Younger Americans prefer Apple over rival companies by significant margins, driving a generational shift toward Apple devices and social pressure, the Financial Times reports.
According to the report, younger consumers are concerned about being socially ostracised for not having an iPhone – a phenomenon that is driving young people to buy other Apple products and services, leading to growing market share across multiple product categories.
Those born after 1996, also known as Gen Z, compose 34 percent of all iPhone owners in the U.S., compared to just 10 percent for Samsung. For older generations, there is a relatively even split between iPhone and Android users. The ramifications of this shift toward Apple devices among younger people extends beyond iPhones, with these users being much more likely to purchase AirPods, Apple Watches, and Macs.
For every 100 iPhones Apple sells around the world, it also sells 26 iPads, 17 Apple Watches, and 35 pairs of AirPods, according to research by Canalys. For Samsung, every 100 smartphone sales leads to fewer than 11 tablets, six smartwatches, and six pairs of wireless earbuds being sold. This is in spite of the fact that the average selling price of an iPhone is almost three times that of an Android device.
Researchers who advise companies about the preferences of Gen Z consumers told the Financial Times that these customers are the most online of any age group, spending up to six hours a day on their smartphones.
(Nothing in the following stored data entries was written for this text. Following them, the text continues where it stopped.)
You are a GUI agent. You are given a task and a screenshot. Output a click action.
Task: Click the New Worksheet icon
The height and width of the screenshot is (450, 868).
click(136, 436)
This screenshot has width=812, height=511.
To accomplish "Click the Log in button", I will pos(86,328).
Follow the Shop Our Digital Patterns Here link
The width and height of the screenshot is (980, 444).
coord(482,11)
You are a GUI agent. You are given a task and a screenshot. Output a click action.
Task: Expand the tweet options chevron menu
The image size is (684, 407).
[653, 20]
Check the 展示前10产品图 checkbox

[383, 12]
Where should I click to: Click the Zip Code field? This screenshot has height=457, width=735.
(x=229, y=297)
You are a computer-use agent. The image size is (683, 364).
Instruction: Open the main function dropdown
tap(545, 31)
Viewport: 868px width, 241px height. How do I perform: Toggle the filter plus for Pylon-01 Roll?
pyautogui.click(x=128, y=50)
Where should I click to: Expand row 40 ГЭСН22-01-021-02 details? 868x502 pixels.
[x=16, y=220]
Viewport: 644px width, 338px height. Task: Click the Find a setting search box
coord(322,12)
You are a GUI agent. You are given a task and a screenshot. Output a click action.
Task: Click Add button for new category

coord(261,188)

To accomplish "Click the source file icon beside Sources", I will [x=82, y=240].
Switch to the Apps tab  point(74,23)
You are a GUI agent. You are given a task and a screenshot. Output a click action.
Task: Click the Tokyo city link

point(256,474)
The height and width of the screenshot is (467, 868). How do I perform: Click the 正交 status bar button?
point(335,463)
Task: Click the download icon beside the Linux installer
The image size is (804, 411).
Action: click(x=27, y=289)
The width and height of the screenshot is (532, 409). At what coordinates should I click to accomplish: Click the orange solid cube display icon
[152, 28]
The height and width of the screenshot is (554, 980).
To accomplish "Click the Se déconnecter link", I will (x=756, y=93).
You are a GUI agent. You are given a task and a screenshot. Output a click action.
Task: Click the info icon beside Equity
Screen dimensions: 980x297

As a result, Apple’s ecosystem is shaping social decision-making, with particular emphasis on the importance of iMessage as a social signal, necessitated by inferior experiences messaging and using group chats via SMS.
In Europe, where iMessage is less prevalent and Android has a bigger market share, the same trend is similarly visible. Canalys research indicates that 83 percent of Apple users in western Europe under 25 years old plan to keep using an iPhone. As Gen Z gets older, this trend is likely to grow and further entrench Apple’s market share, making it increasingly difficult for rival companies to capture new customers and make inroads.